Segment Start: MATERIAL SUPPLIED

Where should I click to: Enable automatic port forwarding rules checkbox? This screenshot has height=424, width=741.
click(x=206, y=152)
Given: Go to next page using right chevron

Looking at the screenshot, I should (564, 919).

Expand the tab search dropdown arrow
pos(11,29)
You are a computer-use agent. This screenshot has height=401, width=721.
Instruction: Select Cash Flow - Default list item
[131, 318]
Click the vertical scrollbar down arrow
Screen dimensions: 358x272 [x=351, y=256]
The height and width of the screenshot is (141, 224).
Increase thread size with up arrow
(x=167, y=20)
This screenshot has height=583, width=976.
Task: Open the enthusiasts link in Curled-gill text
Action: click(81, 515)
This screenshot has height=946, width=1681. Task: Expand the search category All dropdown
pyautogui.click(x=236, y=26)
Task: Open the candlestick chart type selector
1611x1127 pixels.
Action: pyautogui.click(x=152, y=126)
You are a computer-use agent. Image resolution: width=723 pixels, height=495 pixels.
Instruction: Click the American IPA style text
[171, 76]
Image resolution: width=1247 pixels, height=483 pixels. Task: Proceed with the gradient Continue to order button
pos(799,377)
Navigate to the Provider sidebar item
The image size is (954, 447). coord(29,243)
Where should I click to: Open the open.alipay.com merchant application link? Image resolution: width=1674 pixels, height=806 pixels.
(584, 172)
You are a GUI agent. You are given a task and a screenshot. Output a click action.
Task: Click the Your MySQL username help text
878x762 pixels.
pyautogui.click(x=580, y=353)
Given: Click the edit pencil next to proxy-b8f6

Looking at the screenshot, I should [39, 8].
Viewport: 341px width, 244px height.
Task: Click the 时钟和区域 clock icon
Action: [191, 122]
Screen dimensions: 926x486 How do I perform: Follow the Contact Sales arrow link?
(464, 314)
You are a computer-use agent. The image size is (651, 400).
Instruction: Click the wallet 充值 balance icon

Segment End: MATERIAL SUPPLIED

## WORK TASK
Each of the entries must be set down exactly, none omitted.

## ANSWER TO THIS EXERCISE
Where should I click to: Enable automatic port forwarding rules checkbox? This screenshot has height=424, width=741.
click(x=206, y=152)
Given: Go to next page using right chevron

Looking at the screenshot, I should (564, 919).

Expand the tab search dropdown arrow
pos(11,29)
You are a computer-use agent. This screenshot has height=401, width=721.
Instruction: Select Cash Flow - Default list item
[131, 318]
Click the vertical scrollbar down arrow
Screen dimensions: 358x272 [x=351, y=256]
The height and width of the screenshot is (141, 224).
Increase thread size with up arrow
(x=167, y=20)
This screenshot has height=583, width=976.
Task: Open the enthusiasts link in Curled-gill text
Action: click(81, 515)
This screenshot has height=946, width=1681. Task: Expand the search category All dropdown
pyautogui.click(x=236, y=26)
Task: Open the candlestick chart type selector
1611x1127 pixels.
Action: pyautogui.click(x=152, y=126)
You are a computer-use agent. Image resolution: width=723 pixels, height=495 pixels.
Instruction: Click the American IPA style text
[171, 76]
Image resolution: width=1247 pixels, height=483 pixels. Task: Proceed with the gradient Continue to order button
pos(799,377)
Navigate to the Provider sidebar item
The image size is (954, 447). coord(29,243)
Where should I click to: Open the open.alipay.com merchant application link? Image resolution: width=1674 pixels, height=806 pixels.
(584, 172)
You are a GUI agent. You are given a task and a screenshot. Output a click action.
Task: Click the Your MySQL username help text
878x762 pixels.
pyautogui.click(x=580, y=353)
Given: Click the edit pencil next to proxy-b8f6

Looking at the screenshot, I should [39, 8].
Viewport: 341px width, 244px height.
Task: Click the 时钟和区域 clock icon
Action: [191, 122]
Screen dimensions: 926x486 How do I perform: Follow the Contact Sales arrow link?
(464, 314)
You are a computer-use agent. The image size is (651, 400).
Instruction: Click the wallet 充值 balance icon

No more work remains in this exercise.